Many of these platforms trying to integrate and push NFTs adds even more fuel to a modern snake oil story. Many would say there is little benefit to social platforms in any way to users overall now. Social media does not and probably won't ever provide a useful "discovery" service for it's users unless they can charge a flat fee for equal opportunity and promotion. Money paid to advertise within these platforms could be applied to much more fruitful means, like directly building and promoting a web site that is not subject to visibility limits for your individual subscribers where your posts will be shown without adds and other distractions trying to steal attention away from your specific messaging.

Its almost telling of where social media is going in the modern era, and ultimately what will stifle any potential benefits that any social platform can offer, and it also shows how much these platforms are unfortunately designed to waste your time unless you're unknowingly building revenue for them, or knowingly buying goods.

Perhaps it's a good thing that these platforms have grown so large... The fall will be harder when the giant is bigger. When large companies act irresponsibly, and prey on their user base, it shouldn't be swept under a rug or easily forgiven... It drives suicide, low self esteem, elitism, oppression, and many other negative social outcomes and issues on a global level.

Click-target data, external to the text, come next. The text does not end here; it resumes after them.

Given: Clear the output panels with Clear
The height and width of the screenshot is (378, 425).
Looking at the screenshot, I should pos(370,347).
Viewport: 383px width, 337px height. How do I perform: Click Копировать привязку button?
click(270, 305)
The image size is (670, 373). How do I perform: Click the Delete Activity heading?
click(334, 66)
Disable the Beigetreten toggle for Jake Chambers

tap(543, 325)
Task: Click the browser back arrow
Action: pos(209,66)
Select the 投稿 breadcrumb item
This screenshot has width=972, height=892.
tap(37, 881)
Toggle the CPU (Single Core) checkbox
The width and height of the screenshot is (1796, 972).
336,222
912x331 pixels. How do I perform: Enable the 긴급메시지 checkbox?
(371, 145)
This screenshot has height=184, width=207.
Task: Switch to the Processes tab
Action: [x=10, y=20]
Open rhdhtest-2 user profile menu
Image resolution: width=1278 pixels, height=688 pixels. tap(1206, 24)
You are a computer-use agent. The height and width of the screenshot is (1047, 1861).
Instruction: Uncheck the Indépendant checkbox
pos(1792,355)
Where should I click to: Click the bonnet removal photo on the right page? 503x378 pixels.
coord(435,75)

For all the people abused (mysteriously muting and suppressing the visibility of user posts in a uneven and veiled manner IS a form of abuse) in their process of climbing the bean stalk will only make their fall more epic-ly satisfying to all those who have been misled by any corporate or other misrepresentation in order to protect our emotional well being in life. It's our individual responsibility to note and express issues of this kind to present an opportunity for accountability and correction.

What exactly is "Safety Mode"? Is it safe for you? Is it safe for us to be nerfed any time we have an idea we feel is worth posting? Is Twitter now "safer" with it?

In the past few weeks of (personally) seeing unexpected and undesired porn in trending topics, graphic war-related content, really troublesome racist content charading as "political content", and tons of other undesirable and relatively spam-level posts (About things K-Pop, Kardashians, Kanye which I actually had Twitter mutewords "conveniently" "configured" to "autoblock" but somehow it has never properly worked) I don't really think that SAFE MODE has made Twitter any "safer" for me, but it's definitely served as brainwash advertising for the subjects of the related content.

I have little faith in this autoblock "process" behind the feature making Twitter better, safer, more productive, nor highly useful for anyone who is not already famous or relatively wealthy enough to pay for promoted posts. I also wonder if this is implemented on other platforms, as other platforms (like FaceBook, Instagram, SnapChat, TikTok, etc.) haven't yet made any statements on doing this, but overall account engagement for posts seems to have been in decline across most of the platforms I've used for a long time now.

Things were far better when we just had our own (independently run and paid-for) web sites, we just had search engines to contend with for visibility.... That era had it's complications too, but at least our "followers" and "subscribers" always had visibility to what we posted and there was a lot less stolen and cloned content, disinformation, arguments in the comments, and more innovative and less-marginal ideas on most "front pages".

This may be a strong sign of what is next to come for all social media, and also a pre-text for social media sites turning back into non-social platforms as independent creators leave them.